Crítica – Donos | O corpo se alia à natureza na luta por direitos
Imagem – Divulgação
Por Marcos Filho
Graduando em Letras (UFPE)
Os poucos versos que aí vão,
Em lugar de outros é que os ponho.
Tu que me lês, deixo ao teu sonho
Imaginar como serão.
Neles porás tua tristeza
Ou bem teu júbilo, e, talvez,
Lhes acharás, tu que me lês,
Alguma sombra de beleza…
Quem os ouviu não os amou.
Meus pobres versos comovidos!
Por isso fiquem esquecidos
Onde o mau vento os atirou.
Dorival Caymmi – Versos Escritos N’água
No instante em que entrei pelo portão do Centro de Artes e Comunicação (CAC) senti um clima diferente e agradável, especialmente por causa da alegria e vontade contagiante de alguns alunos. Percebi o que era: se tratava da preparação para a abertura da XII Semana de Cênicas da UFPE. Após uma voz ecoar pelo hall do centro, a plateia foi convidada para assistir à primeira performance do festival: Donos, do Coletivo Cantantes da Resistência (UFPE).

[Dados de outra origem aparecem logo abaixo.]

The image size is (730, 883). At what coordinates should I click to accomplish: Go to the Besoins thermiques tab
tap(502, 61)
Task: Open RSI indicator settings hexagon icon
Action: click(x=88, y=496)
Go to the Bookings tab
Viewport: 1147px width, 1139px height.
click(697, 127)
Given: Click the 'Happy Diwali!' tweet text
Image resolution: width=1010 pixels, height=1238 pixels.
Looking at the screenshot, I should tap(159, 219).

Após uma breve espera, o ato se inicia em frente a um banco que está localizado entre a plateia, que formou um círculo para acolhê-los. O círculo é um grande representante aqui, pois ora está como o acaso, ora como potência. São oito performers, quatro deles são negros que seguram juntos um balde aparentemente com algo dentro. E quatro brancos que estão atrás, como domadores, aparentemente mandando nos outros, que cantam e se dirigem ao banco que estava no centro do jardim.
A performance caracteriza um embate atual: a tentativa de enquadrar os negros em “categorias” (como: inferiores, descapacitados, um lugar de simples servidão trabalhadora) excluindo eles de lugares em que os brancos sempre estiveram com naturalidade. Nesse caso, a narrativa se constrói, justamente, com as pessoas negras em um cenário de relações abusivas e criminosas de trabalho, no qual todas as performers negras são humilhadas, apanham e são violadas moralmente.

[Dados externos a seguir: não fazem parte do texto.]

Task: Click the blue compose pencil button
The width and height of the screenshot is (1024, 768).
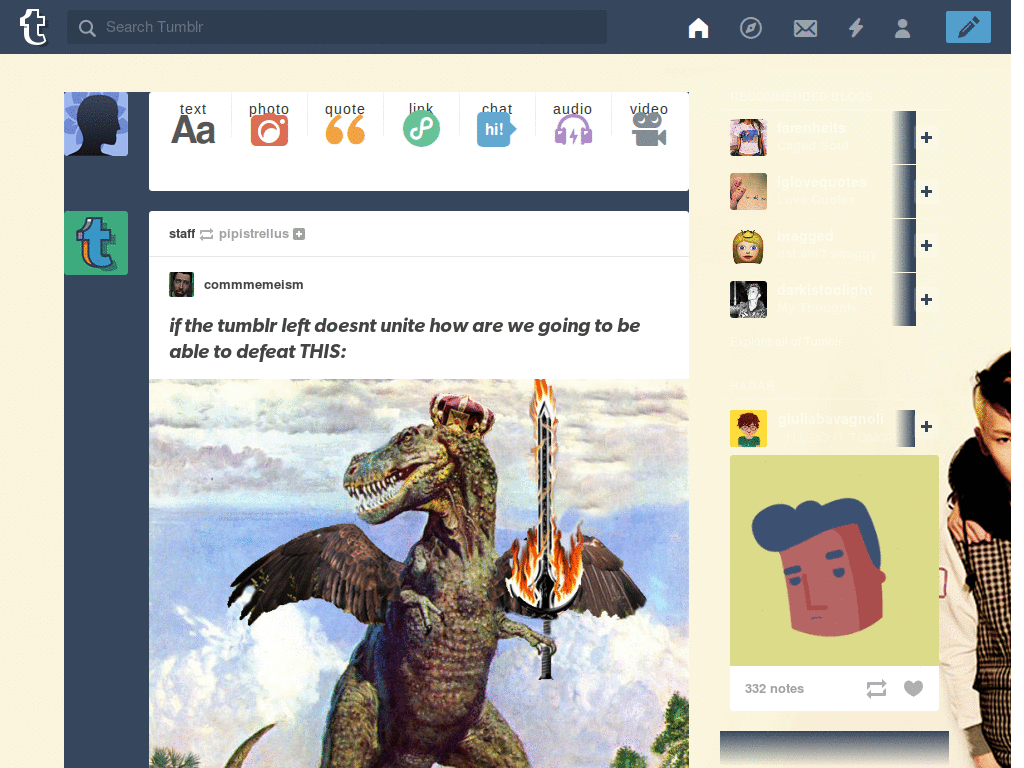Action: point(968,27)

Apesar de toda a situação revoltante e absurda – a plateia visivelmente se sente abalada, com reações de surpresa e certa repulsa à situação – ainda há uma congregação que os une em resistência. As quatro performers negras, agora no chão, e em círculo, ancestralizam dores e lutas. Os movimentos que eles fazem são como um espírito que carrega essas dores, mas que, na primeira oportunidade, irá realizar uma reviravolta (assemelha-se ao conceito nietzschiano de metamorfose: onde há o camelo, o leão, e a criança, os três simbolizam fases de amadurecimento de persistência e criação).

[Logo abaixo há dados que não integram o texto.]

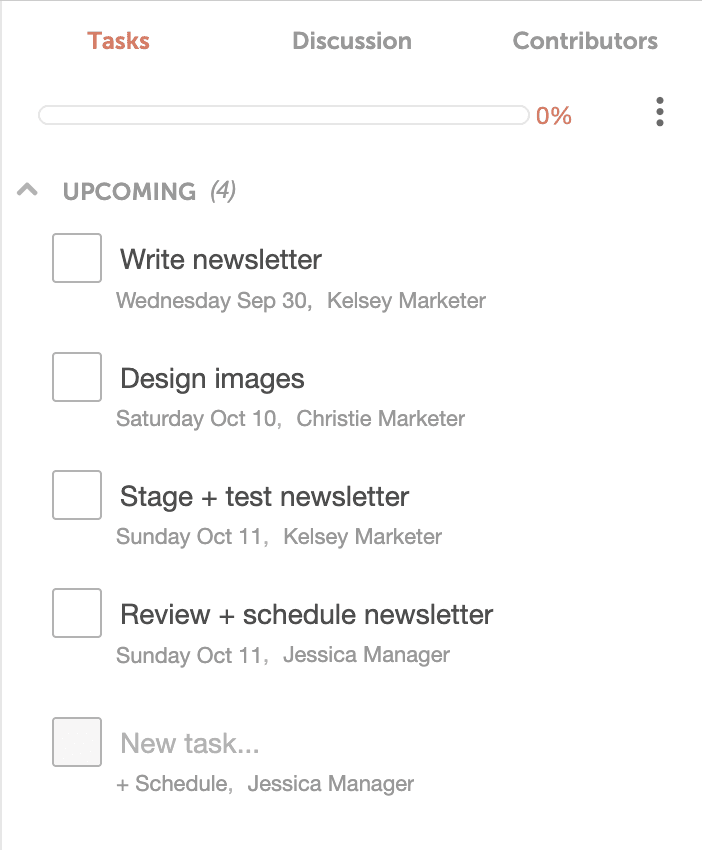
Task: Select the Stage + test newsletter title
Action: tap(264, 496)
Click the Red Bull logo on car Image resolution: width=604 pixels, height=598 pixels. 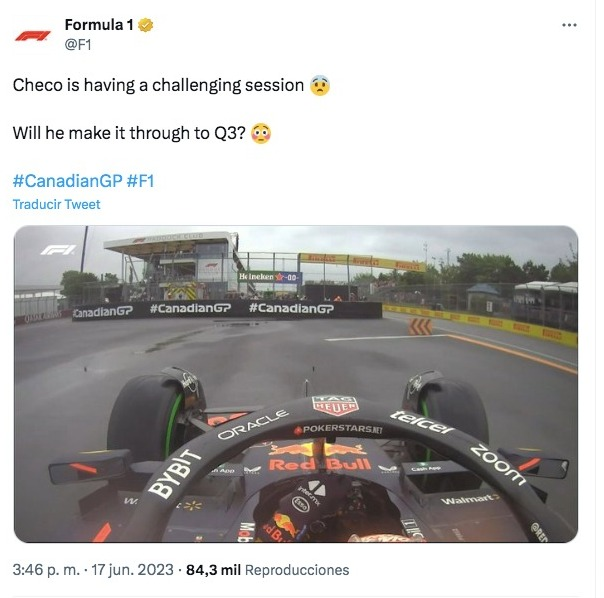pyautogui.click(x=319, y=459)

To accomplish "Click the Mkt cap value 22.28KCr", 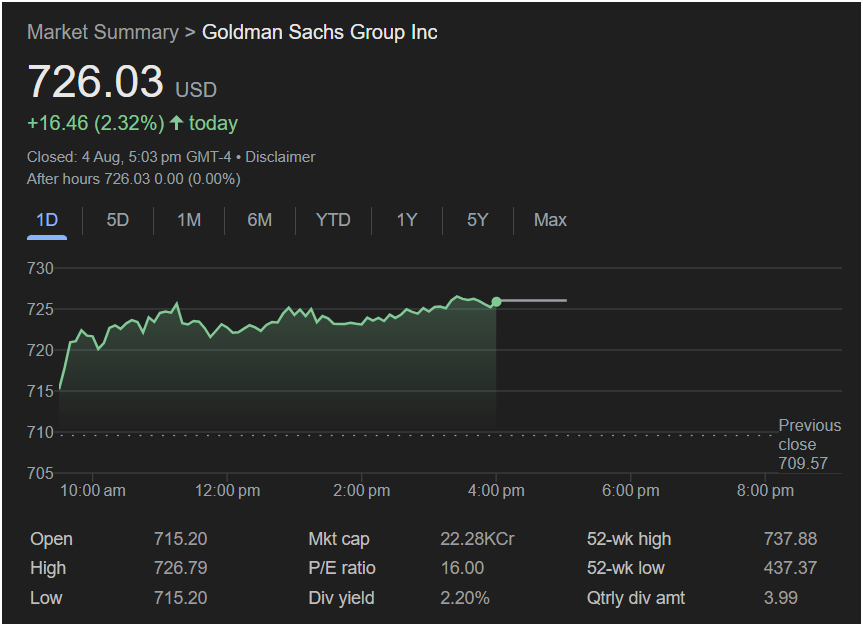I will click(477, 539).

Nisso, ao entrar em contato com o líquido que estava no balde, há um contato também com a natureza. A água, que é vida, mas também pode matar – aparentemente as pessoas brancas tinham envenenado a água – é um símbolo de comunhão. Eles se misturam com a água, que parece suja, mas na verdade, está carregada com toda a força e potência que a natureza tem. Agora, eles se transformam em um só com, corpos e água, e passam a se reerguer e revidar. Quando as outras performers voltam, não há mais aquela hierarquia, pois todos encontram de pé, um em frente ao outro. Essa posição é crucial para elucidar a proposta da performance, que é uma luta incessante pela igualdade de direitos. Assim como na citação do início do texto, os negros ainda sofrem discriminação e, muitas vezes, são subjugados e não são levados a sério nas universidades e em outras instituições. O racismo velado ainda faz parte da sociedade, mas Donos se posiciona firmemente contra essa estrutura.